= Beginning of Section =

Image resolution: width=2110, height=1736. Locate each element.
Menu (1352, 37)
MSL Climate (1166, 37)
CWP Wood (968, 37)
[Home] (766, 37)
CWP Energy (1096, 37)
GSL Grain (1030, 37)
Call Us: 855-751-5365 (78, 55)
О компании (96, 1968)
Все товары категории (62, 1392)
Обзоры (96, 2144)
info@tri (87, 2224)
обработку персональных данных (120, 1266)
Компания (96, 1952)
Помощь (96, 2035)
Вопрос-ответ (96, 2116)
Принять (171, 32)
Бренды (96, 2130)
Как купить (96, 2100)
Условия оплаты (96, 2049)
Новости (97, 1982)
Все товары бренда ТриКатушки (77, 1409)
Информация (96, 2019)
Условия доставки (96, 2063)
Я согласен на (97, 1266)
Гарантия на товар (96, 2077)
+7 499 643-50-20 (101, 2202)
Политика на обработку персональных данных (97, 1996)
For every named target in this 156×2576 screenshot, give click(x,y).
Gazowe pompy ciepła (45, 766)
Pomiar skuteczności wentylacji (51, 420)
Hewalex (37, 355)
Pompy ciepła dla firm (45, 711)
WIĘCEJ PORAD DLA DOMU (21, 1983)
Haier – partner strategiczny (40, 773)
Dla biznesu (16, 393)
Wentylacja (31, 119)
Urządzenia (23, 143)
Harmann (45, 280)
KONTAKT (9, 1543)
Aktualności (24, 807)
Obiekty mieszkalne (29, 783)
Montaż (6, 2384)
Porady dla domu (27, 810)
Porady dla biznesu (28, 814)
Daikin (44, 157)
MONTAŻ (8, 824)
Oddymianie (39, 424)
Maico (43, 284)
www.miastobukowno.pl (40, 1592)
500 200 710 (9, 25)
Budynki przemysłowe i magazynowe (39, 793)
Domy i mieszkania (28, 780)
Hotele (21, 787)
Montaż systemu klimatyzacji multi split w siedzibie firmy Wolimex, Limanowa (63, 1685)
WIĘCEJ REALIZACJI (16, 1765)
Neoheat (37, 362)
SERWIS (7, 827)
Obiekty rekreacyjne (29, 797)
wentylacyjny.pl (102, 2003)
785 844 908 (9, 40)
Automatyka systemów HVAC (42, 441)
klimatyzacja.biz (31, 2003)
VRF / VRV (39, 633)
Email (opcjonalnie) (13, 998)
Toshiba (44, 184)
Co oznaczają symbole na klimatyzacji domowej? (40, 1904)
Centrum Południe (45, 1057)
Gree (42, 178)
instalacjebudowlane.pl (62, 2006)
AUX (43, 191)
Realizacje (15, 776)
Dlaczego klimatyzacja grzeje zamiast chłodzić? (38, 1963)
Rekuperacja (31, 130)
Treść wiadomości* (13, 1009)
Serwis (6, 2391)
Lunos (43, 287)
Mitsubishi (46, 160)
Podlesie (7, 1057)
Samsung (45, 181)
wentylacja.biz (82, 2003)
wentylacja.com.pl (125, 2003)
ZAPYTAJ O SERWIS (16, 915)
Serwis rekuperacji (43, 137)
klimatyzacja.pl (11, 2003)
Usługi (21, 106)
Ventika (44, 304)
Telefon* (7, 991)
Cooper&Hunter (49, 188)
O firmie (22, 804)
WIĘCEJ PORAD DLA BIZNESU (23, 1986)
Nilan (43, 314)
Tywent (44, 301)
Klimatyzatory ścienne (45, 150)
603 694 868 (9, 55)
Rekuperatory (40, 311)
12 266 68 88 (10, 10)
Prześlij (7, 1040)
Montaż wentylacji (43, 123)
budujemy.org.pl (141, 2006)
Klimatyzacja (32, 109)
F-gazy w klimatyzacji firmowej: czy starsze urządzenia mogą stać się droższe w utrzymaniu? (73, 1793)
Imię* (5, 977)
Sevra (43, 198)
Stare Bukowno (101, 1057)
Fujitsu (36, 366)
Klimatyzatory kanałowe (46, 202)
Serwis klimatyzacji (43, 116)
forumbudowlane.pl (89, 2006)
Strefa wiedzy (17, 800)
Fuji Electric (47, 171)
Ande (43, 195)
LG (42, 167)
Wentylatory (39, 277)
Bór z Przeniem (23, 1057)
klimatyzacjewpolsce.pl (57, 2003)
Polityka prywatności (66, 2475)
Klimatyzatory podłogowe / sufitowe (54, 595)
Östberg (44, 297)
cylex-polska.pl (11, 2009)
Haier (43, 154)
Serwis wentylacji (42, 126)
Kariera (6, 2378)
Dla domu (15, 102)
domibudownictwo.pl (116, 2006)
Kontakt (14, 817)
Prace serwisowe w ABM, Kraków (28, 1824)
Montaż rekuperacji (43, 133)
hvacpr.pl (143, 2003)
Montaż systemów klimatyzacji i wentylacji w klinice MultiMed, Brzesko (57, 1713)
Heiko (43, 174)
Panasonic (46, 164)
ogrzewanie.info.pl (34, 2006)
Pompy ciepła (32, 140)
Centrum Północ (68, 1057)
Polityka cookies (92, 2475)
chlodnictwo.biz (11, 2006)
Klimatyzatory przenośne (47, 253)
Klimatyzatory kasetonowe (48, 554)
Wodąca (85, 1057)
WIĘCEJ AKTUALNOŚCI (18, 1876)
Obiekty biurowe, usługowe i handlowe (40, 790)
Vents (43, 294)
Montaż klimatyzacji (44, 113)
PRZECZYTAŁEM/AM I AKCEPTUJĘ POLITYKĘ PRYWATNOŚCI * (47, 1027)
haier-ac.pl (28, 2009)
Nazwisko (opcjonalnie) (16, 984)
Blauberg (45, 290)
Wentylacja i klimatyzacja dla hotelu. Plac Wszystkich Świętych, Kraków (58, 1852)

= End of Section =

TASK TO COMPLETE ->
Once you have read the entries, write them out again without altering a single character.

TASK RESULT ->
Image resolution: width=2110, height=1736. Locate each element.
Menu (1352, 37)
MSL Climate (1166, 37)
CWP Wood (968, 37)
[Home] (766, 37)
CWP Energy (1096, 37)
GSL Grain (1030, 37)
Call Us: 855-751-5365 (78, 55)
О компании (96, 1968)
Все товары категории (62, 1392)
Обзоры (96, 2144)
info@tri (87, 2224)
обработку персональных данных (120, 1266)
Компания (96, 1952)
Помощь (96, 2035)
Вопрос-ответ (96, 2116)
Принять (171, 32)
Бренды (96, 2130)
Как купить (96, 2100)
Условия оплаты (96, 2049)
Новости (97, 1982)
Все товары бренда ТриКатушки (77, 1409)
Информация (96, 2019)
Условия доставки (96, 2063)
Я согласен на (97, 1266)
Гарантия на товар (96, 2077)
+7 499 643-50-20 (101, 2202)
Политика на обработку персональных данных (97, 1996)
For every named target in this 156×2576 screenshot, give click(x,y).
Gazowe pompy ciepła (45, 766)
Pomiar skuteczności wentylacji (51, 420)
Hewalex (37, 355)
Pompy ciepła dla firm (45, 711)
WIĘCEJ PORAD DLA DOMU (21, 1983)
Haier – partner strategiczny (40, 773)
Dla biznesu (16, 393)
Wentylacja (31, 119)
Urządzenia (23, 143)
Harmann (45, 280)
KONTAKT (9, 1543)
Aktualności (24, 807)
Obiekty mieszkalne (29, 783)
Montaż (6, 2384)
Porady dla domu (27, 810)
Porady dla biznesu (28, 814)
Daikin (44, 157)
MONTAŻ (8, 824)
Oddymianie (39, 424)
Maico (43, 284)
www.miastobukowno.pl (40, 1592)
500 200 710 (9, 25)
Budynki przemysłowe i magazynowe (39, 793)
Domy i mieszkania (28, 780)
Hotele (21, 787)
Montaż systemu klimatyzacji multi split w siedzibie firmy Wolimex, Limanowa (63, 1685)
WIĘCEJ REALIZACJI (16, 1765)
Neoheat (37, 362)
SERWIS (7, 827)
Obiekty rekreacyjne (29, 797)
wentylacyjny.pl (102, 2003)
785 844 908 (9, 40)
Automatyka systemów HVAC (42, 441)
klimatyzacja.biz (31, 2003)
VRF / VRV (39, 633)
Email (opcjonalnie) (13, 998)
Toshiba (44, 184)
Co oznaczają symbole na klimatyzacji domowej? (40, 1904)
Centrum Południe (45, 1057)
Gree (42, 178)
instalacjebudowlane.pl (62, 2006)
AUX (43, 191)
Realizacje (15, 776)
Dlaczego klimatyzacja grzeje zamiast chłodzić? (38, 1963)
Rekuperacja (31, 130)
Treść wiadomości* (13, 1009)
Serwis (6, 2391)
Lunos (43, 287)
Mitsubishi (46, 160)
Podlesie (7, 1057)
Samsung (45, 181)
wentylacja.biz (82, 2003)
wentylacja.com.pl (125, 2003)
ZAPYTAJ O SERWIS (16, 915)
Serwis rekuperacji (43, 137)
klimatyzacja.pl (11, 2003)
Usługi (21, 106)
Ventika (44, 304)
Telefon* (7, 991)
Cooper&Hunter (49, 188)
O firmie (22, 804)
WIĘCEJ PORAD DLA BIZNESU (23, 1986)
Nilan (43, 314)
Tywent (44, 301)
Klimatyzatory ścienne (45, 150)
603 694 868 (9, 55)
Rekuperatory (40, 311)
12 266 68 88 (10, 10)
Prześlij (7, 1040)
Montaż wentylacji (43, 123)
budujemy.org.pl (141, 2006)
Klimatyzacja (32, 109)
F-gazy w klimatyzacji firmowej: czy starsze urządzenia mogą stać się droższe w utrzymaniu? (73, 1793)
Imię* (5, 977)
Sevra (43, 198)
Stare Bukowno (101, 1057)
Fujitsu (36, 366)
Klimatyzatory kanałowe (46, 202)
Serwis klimatyzacji (43, 116)
forumbudowlane.pl (89, 2006)
Strefa wiedzy (17, 800)
Fuji Electric (47, 171)
Ande (43, 195)
LG (42, 167)
Wentylatory (39, 277)
Bór z Przeniem (23, 1057)
klimatyzacjewpolsce.pl (57, 2003)
Polityka prywatności (66, 2475)
Klimatyzatory podłogowe / sufitowe (54, 595)
Östberg (44, 297)
cylex-polska.pl (11, 2009)
Haier (43, 154)
Serwis wentylacji (42, 126)
Kariera (6, 2378)
Dla domu (15, 102)
domibudownictwo.pl (116, 2006)
Kontakt (14, 817)
Prace serwisowe w ABM, Kraków (28, 1824)
Montaż rekuperacji (43, 133)
hvacpr.pl (143, 2003)
Montaż systemów klimatyzacji i wentylacji w klinice MultiMed, Brzesko (57, 1713)
Heiko (43, 174)
Panasonic (46, 164)
ogrzewanie.info.pl (34, 2006)
Pompy ciepła (32, 140)
Centrum Północ (68, 1057)
Polityka cookies (92, 2475)
chlodnictwo.biz (11, 2006)
Klimatyzatory przenośne (47, 253)
Klimatyzatory kasetonowe (48, 554)
Wodąca (85, 1057)
WIĘCEJ AKTUALNOŚCI (18, 1876)
Obiekty biurowe, usługowe i handlowe (40, 790)
Vents (43, 294)
Montaż klimatyzacji (44, 113)
PRZECZYTAŁEM/AM I AKCEPTUJĘ POLITYKĘ PRYWATNOŚCI * (47, 1027)
haier-ac.pl (28, 2009)
Nazwisko (opcjonalnie) (16, 984)
Blauberg (45, 290)
Wentylacja i klimatyzacja dla hotelu. Plac Wszystkich Świętych, Kraków (58, 1852)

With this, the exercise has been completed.